En 1983, Nico n'avait plus grand-chose en commun avec la blonde et sculpturale walkyrie de l'époque Velvet Underground (1966) et de son premier disque folk et délicat, "Chelsea girl" (1967). Ceux qui ont le cœur bien accroché peuvent se procurer le DVD : Nico, les traits tirés, cheveux gras et pupilles dilatées, y est particulièrement flippante.

Nico a vécu sa vie selon ses propres règles, en dehors de toutes convenances sociales. Elle a refusé son statut de femme-objet, jusqu'à consciemment saccager sa beauté par des excès en tous genres. Epaulée par John Cale dès "The marble index" (1968), elle a tracé une voie musicale unique, aux confins de la musique médiévale, contemporaine et du rock. Elle dévoile sa vraie nature, une voix dure, à la fois sombre et maternelle : un chemin solitaire, qu'il est impossible d'ériger en quelconque exemple, et d'une cohérence presque terrifiante.

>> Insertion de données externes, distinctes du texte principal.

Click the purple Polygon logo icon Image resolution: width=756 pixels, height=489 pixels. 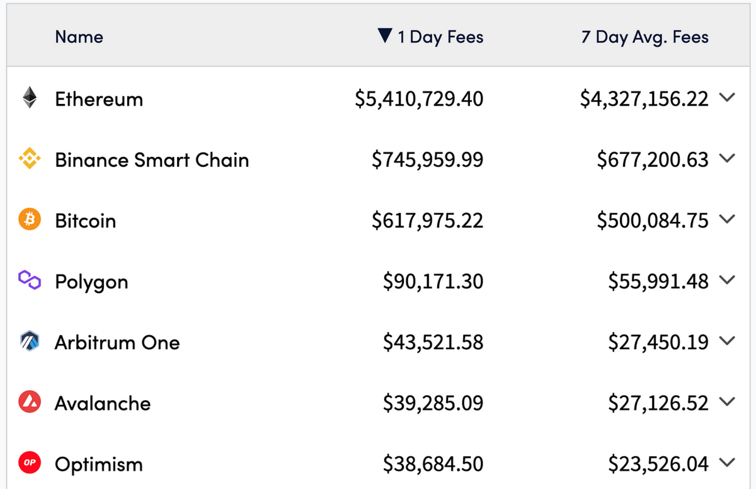click(x=30, y=281)
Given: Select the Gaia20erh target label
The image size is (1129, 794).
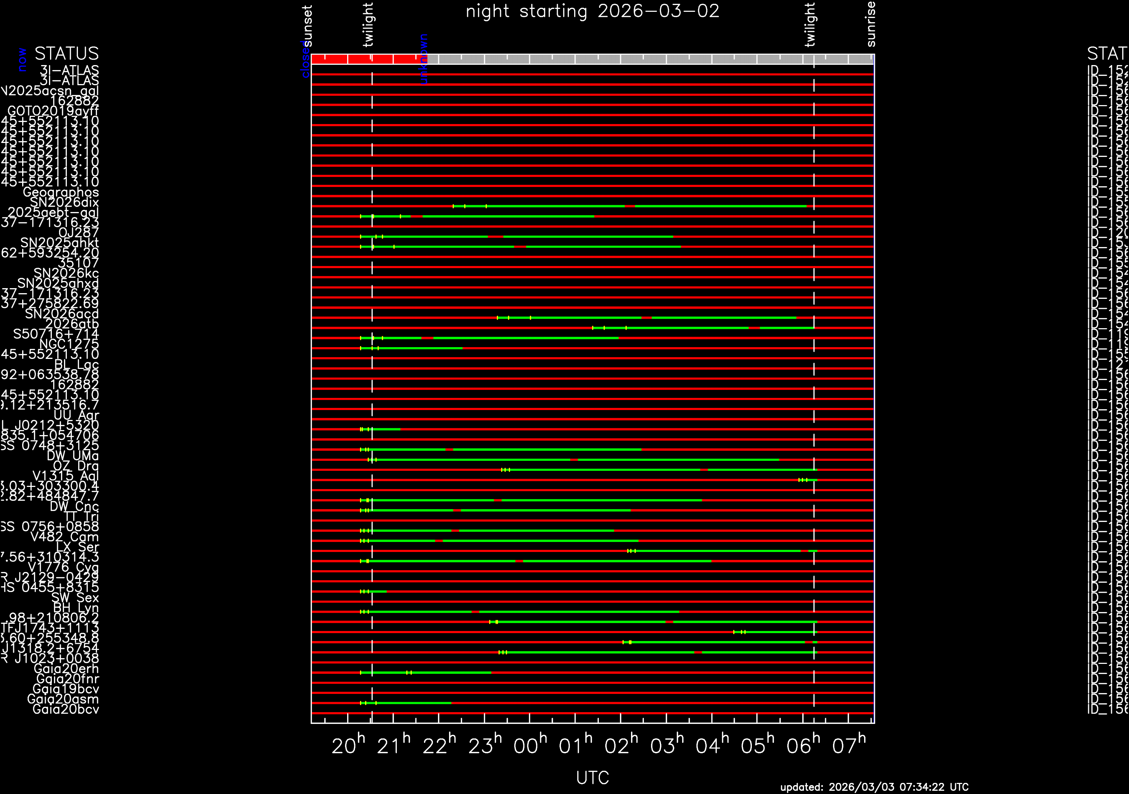Looking at the screenshot, I should pos(66,669).

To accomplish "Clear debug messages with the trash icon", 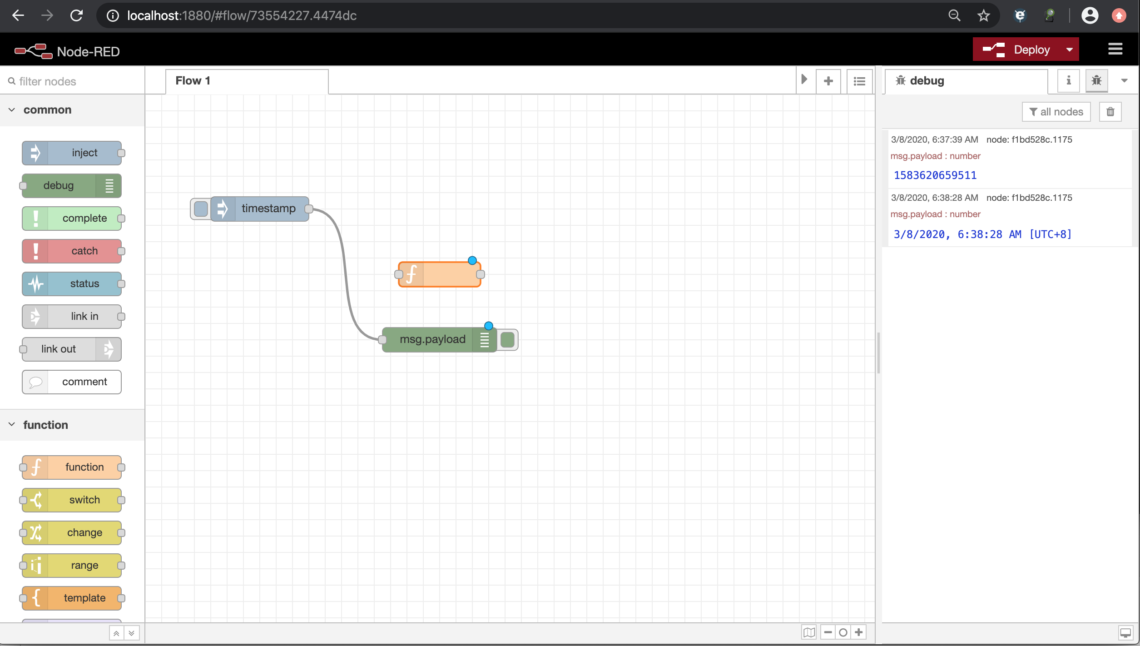I will [1110, 111].
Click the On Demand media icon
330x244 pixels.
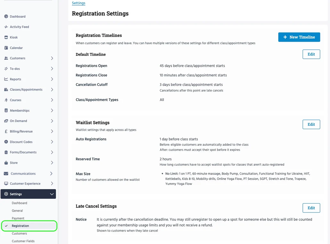pos(6,121)
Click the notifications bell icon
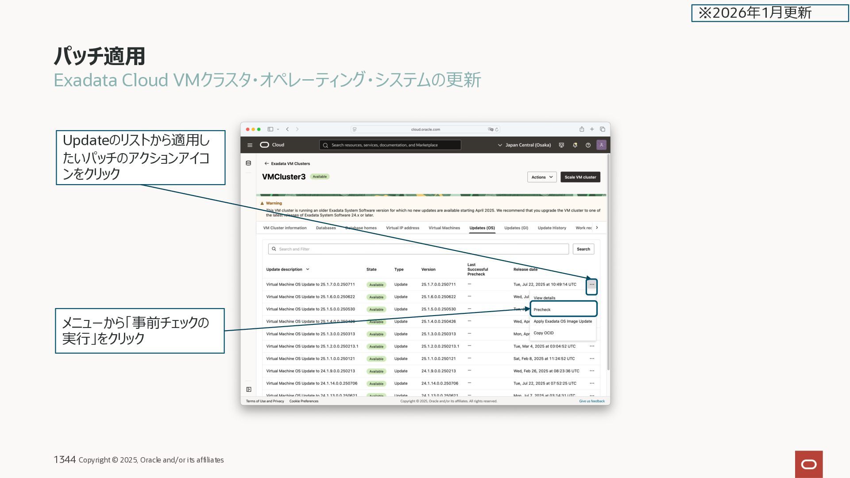 (575, 145)
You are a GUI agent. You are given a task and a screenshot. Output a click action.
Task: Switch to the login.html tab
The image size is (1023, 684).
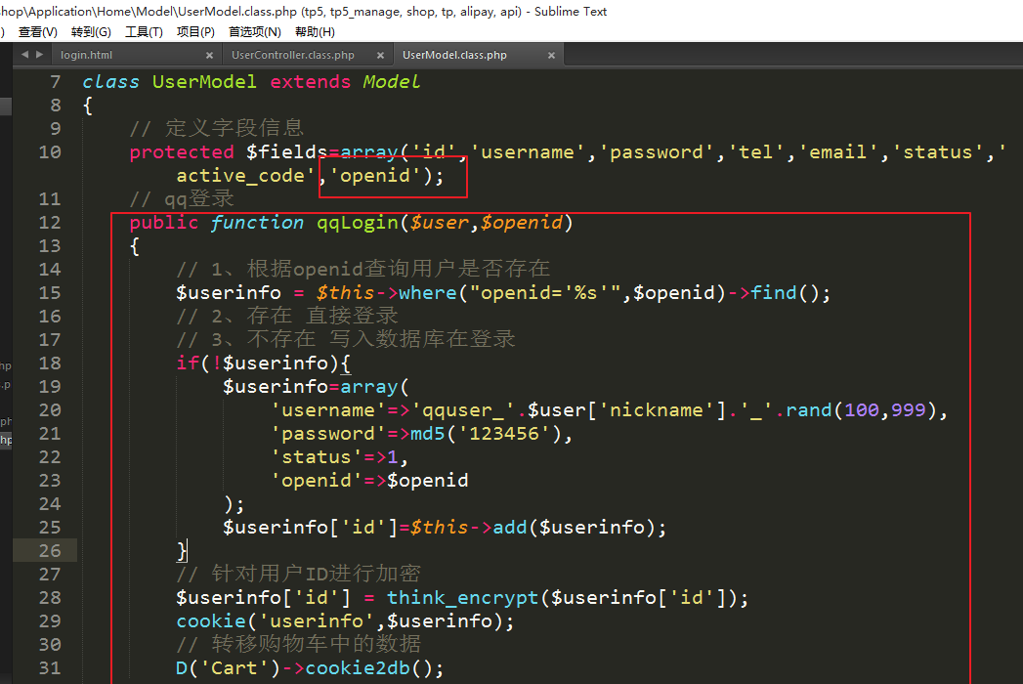point(88,56)
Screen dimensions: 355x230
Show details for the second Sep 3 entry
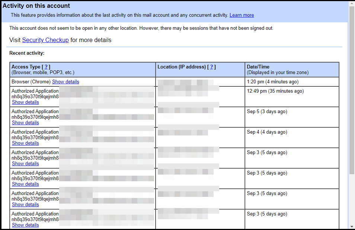[x=25, y=184]
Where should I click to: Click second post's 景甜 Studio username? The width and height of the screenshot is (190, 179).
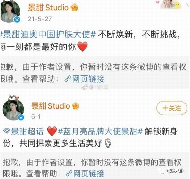[x=51, y=106]
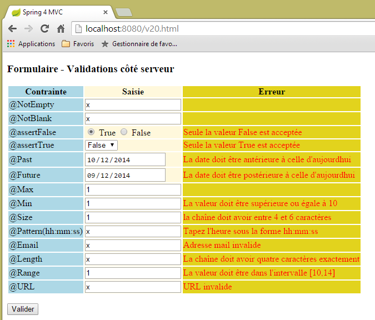This screenshot has width=375, height=320.
Task: Open Gestionnaire de favoris bookmark
Action: (139, 44)
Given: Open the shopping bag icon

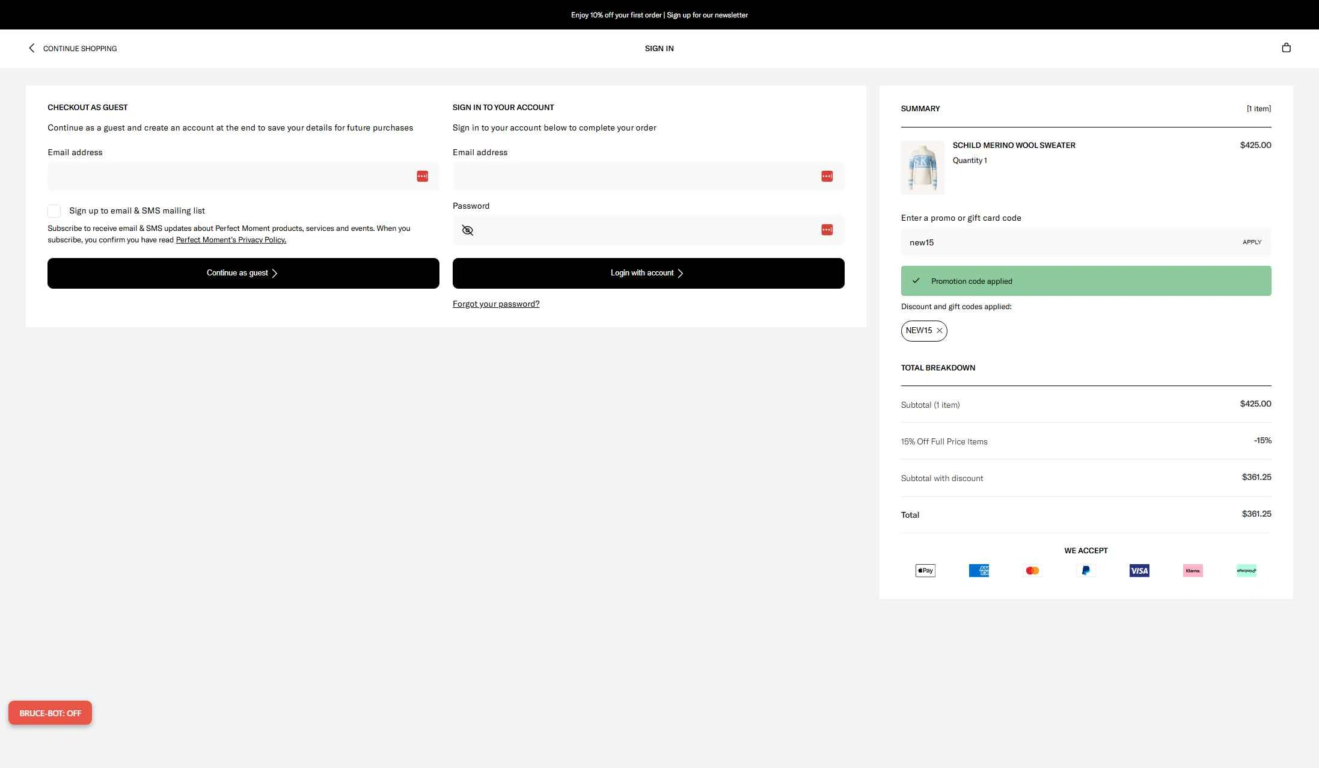Looking at the screenshot, I should point(1286,48).
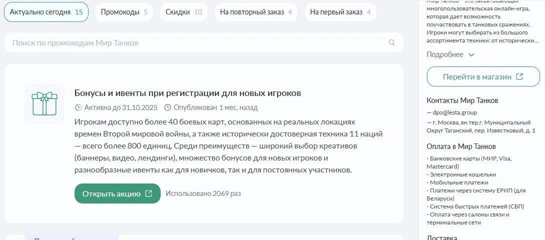
Task: Open the "Промокоды" filter tab
Action: (x=124, y=12)
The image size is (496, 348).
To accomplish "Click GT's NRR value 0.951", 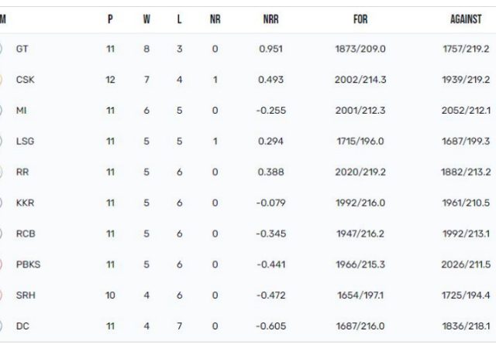I will (270, 49).
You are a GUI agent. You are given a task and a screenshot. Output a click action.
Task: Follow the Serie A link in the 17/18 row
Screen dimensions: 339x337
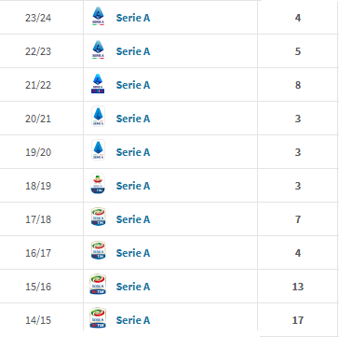133,219
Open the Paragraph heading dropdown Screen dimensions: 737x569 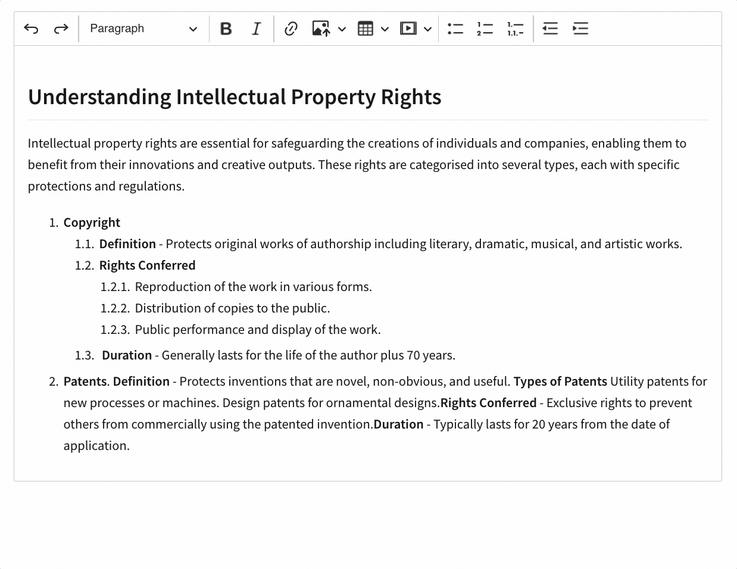tap(143, 29)
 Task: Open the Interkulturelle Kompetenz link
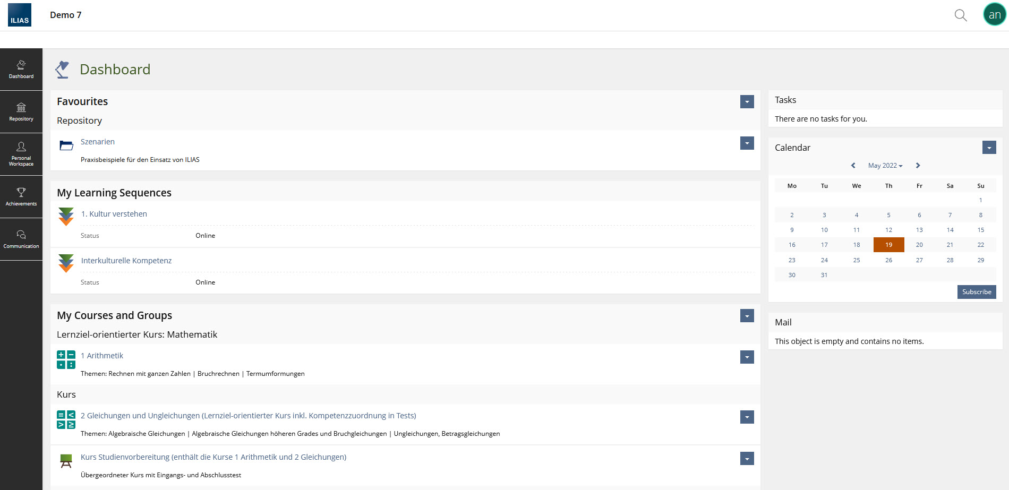coord(126,261)

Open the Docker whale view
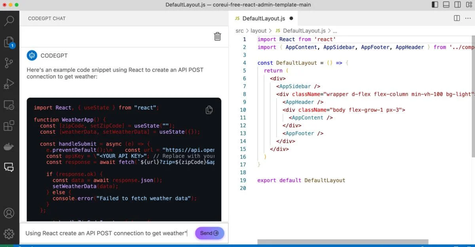pos(9,147)
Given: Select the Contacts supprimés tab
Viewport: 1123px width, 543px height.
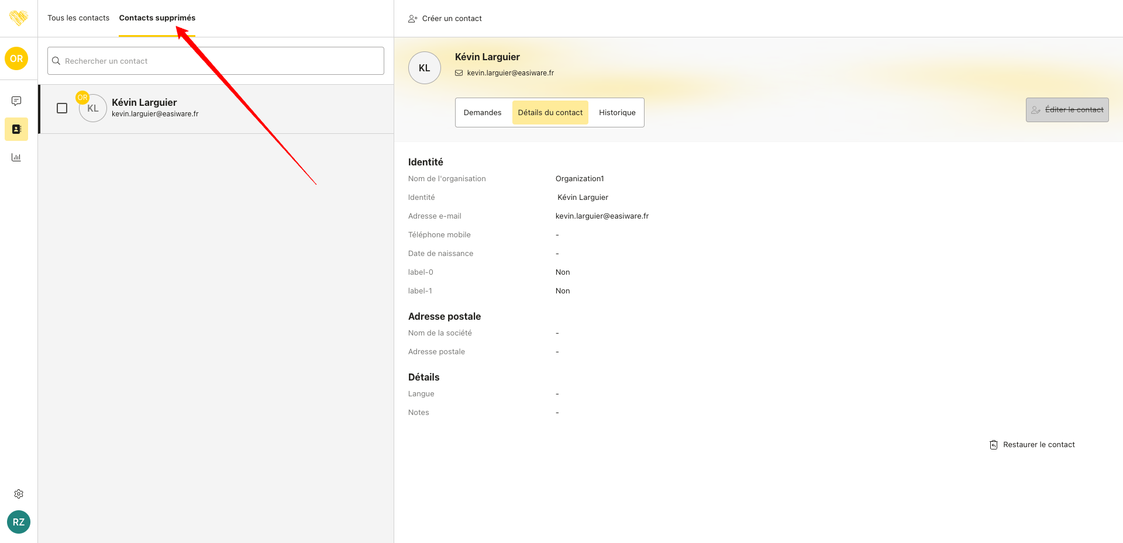Looking at the screenshot, I should [x=157, y=18].
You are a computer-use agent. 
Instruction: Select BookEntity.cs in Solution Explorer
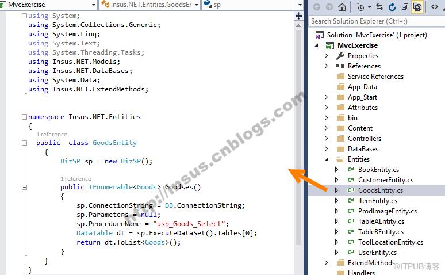(x=378, y=170)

Au début des années 80, après six années de silence discographique (depuis "The end" en 1974), elle enregistre à Paris "Drama of exile" : un naufrage. Un disque glacial aux sonorités funk-rock synthétiques, avec une section rythmique moyen-orientale… Nico, comme absente, flotte sur le disque sans y être et laisse voguer le navire. "Drama of exile", c'est le son peu glamour de l'héroïne, froid et insensible. "All tomorrow's parties" présente deux concerts enregistrés en 1983, captés avec une qualité de son très passable. Le manager de Nico lui colle un drôle de backing-band, The Blue Orchids, un groupe post-punk de Manchester : s'ensuivent des tournées rendues extrêmes par le comportement addict de la chanteuse, astre noir autour duquel gravitent ses musiciens (le clavier James Young, qui l'accompagnera six ans durant, n'en est pas sorti indemne).

Pour le premier Cd, "Incognito", on est dans le flou : on ne sait ni où il a été enregistré, ni qui joue avec Nico (à l'exception de James Young). Le deuxième provient du Library Theater de Manchester, ce sont les Blue Orchids qui l'accompagnent sur les titres récents ("Saeta", "60/40", "Vegas", "Genghis Khan", "Purple lips"). Avec eux, la musique de Nico est rigide et tribale, tranchante comme un rasoir. Ce n'est certainement pas innocent : elle peut ainsi gagner le staut de mère putative des Siouxsie et autres rejetons du mouvement gothique et cold-wave. Mais sa personnalité explose les carcans. Echappe au carnage le moment du show où Nico joue seule à l'harmonium ses titres les plus anciens ("Janitor of lunacy", "Tananore", "Afraid", No one is there", "Frozen warnings"), pour un parterre de crêtes et de corbeaux.

Ces enregistrements ont valeur de document et sont avant tout réservés aux amateurs. Les autres, qui veulent découvrir, s'orienteront de préférence vers "Desertshore", "The marble index" ou "Chelsea girl". "All tomorrow's parties" montre un personnage insondable, loin d'être en paix à quarante ans passés, qui nous parle depuis le pays de l'autodestruction et de la déchéance. Nico est allée dans des endroits où personne ne pouvait la suivre.